** Start Extracted records **

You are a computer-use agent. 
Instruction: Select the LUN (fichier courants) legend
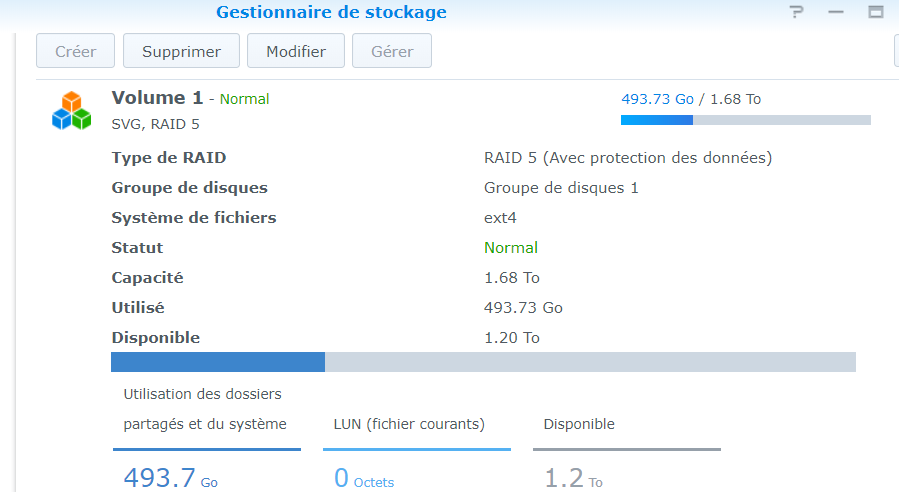pos(409,424)
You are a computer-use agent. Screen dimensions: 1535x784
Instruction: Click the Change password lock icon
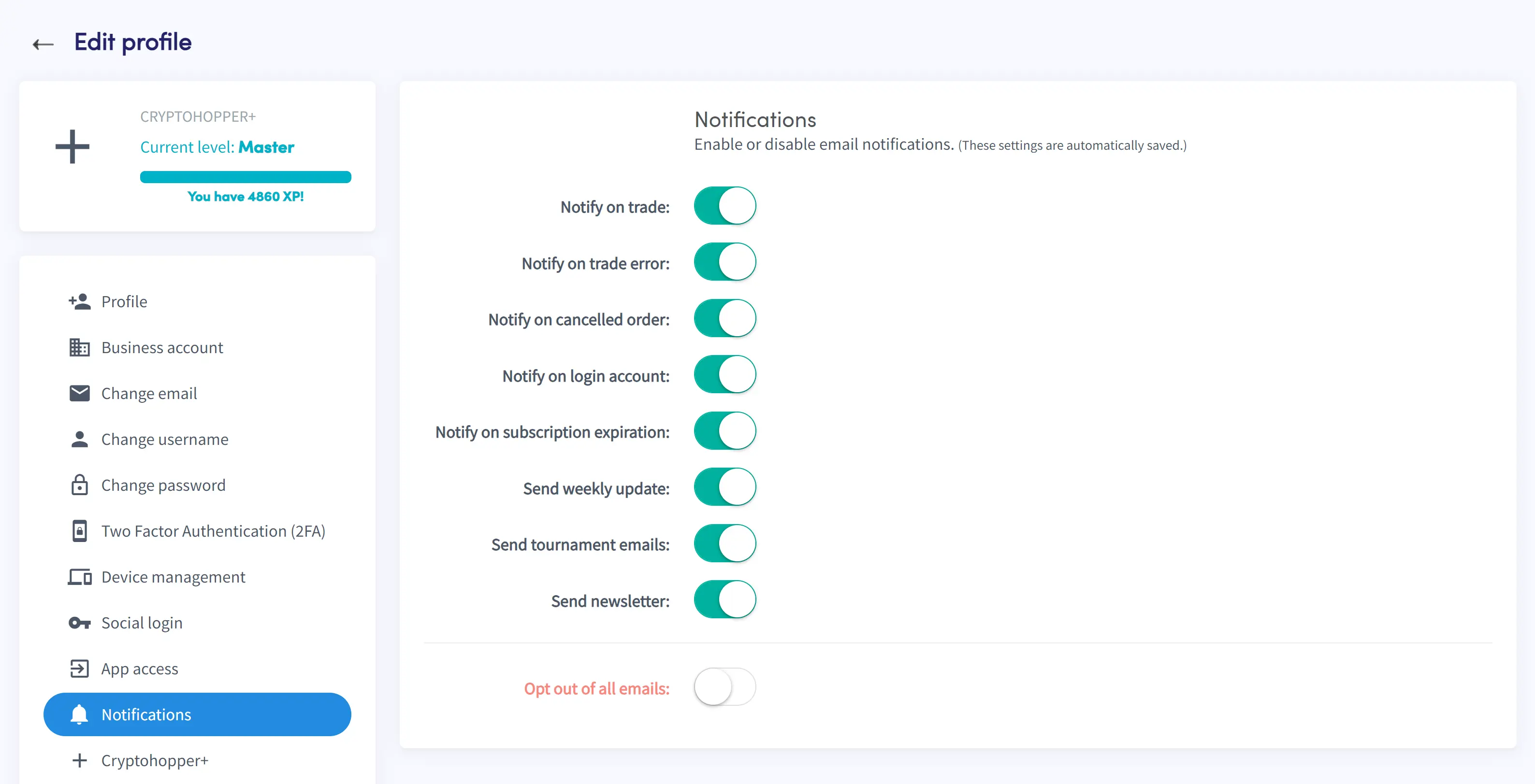click(x=79, y=484)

** End Extracted records **

### Requirements
Put each line of the rows above into a JSON list of strings, one string per line, with blank lines skipped. Leave the pictures out of the answer.

### Task result
[
  "You are a computer-use agent. ",
  "Instruction: Select the LUN (fichier courants) legend",
  "pos(409,424)",
  "You are a computer-use agent. Screen dimensions: 1535x784",
  "Instruction: Click the Change password lock icon",
  "click(x=79, y=484)"
]